BIDDEFORD — This past election season was not a particularly pleasant one for some of the candidates who ran for office, and, more importantly, for the Maine citizens who observed this most recent display of political nastiness.

Endless negative political ads, attempting to vilify and “tear down” opposing candidates, seemingly appeared hourly on television screens across Maine. Many were misleading, mean-spirited and unnecessarily personal in nature. The unflattering political negativity reached a level that ultimately became demeaning to the democratic election process itself.

Now that the election is over, the expectations are that elected leaders will work together to address the issues that face Maine and the United States. How can that happen? There is little incentive or willingness for newly elected or re-elected officials to work with and trust members of an opposing political party when that same party worked to destroy their reputations.


As a result, accurate, meaningful discussions of ideology, voting records and thoughts on future directions for both our state and country continue to take a back seat to the mud-slinging.

One example was the race for governor of Maine between Democratic U.S. Rep. Mike Michaud and incumbent Republican Gov. Paul LePage.

Many of the negative comments made about Gov. LePage were serious, personal attacks, based mostly on statements he made. Conversely, attacks on congressman Michaud were misleading ads questioning his record and his integrity. That’s unfortunate.

Mike Michaud is a good, honest man. I believe he would have made a great governor. His record as a public servant has proven that, time and time again. Too bad he will no longer be serving Maine – at least for now.

As for Gov. LePage, I don’t agree with those who try to depict him as some kind of monster who has taken over the Blaine House. I believe he is a person of conviction who does his best to push for those issues that are important to him and those who support him. Many times Gov. LePage worked to resolve those problems with those who disagreed with him. This kind of give and take is a normal part of governing and politics, and Gov. LePage is as good at it as anyone.

In the past, Gov. LePage had often stated that he was “not your typical politician.”

He may be correct in that assessment. That can be either good or bad.
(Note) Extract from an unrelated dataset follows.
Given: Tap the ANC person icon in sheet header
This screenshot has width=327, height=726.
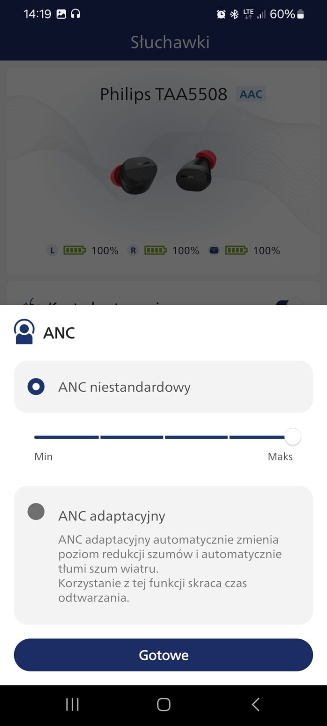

The governor is direct, straightforward and expresses quickly what’s on his mind. On several occasions, he’s found himself on the defensive because of questionable, off-the-cuff remarks made toward people or on various issues.

Subsequently, political opponents, social media users and some print media responded by making their own disparaging remarks, aiming them directly at Gov. LePage. An “embarrassment,” a “joke,” a “buffoon,” a “sleaze ball,” a “bully” were just some of the comments launched his way.

Mainers can correctly assume that the governor and his family were as hurt by these comments as those who were hurt by the governor’s comments. The difference – Gov. LePage spoke bluntly and without thinking of the negative repercussions some of his remarks would cause. Those who attacked him thought carefully about what to say, then spoke or wrote their words. Neither one is admirable. We can debate which is worse.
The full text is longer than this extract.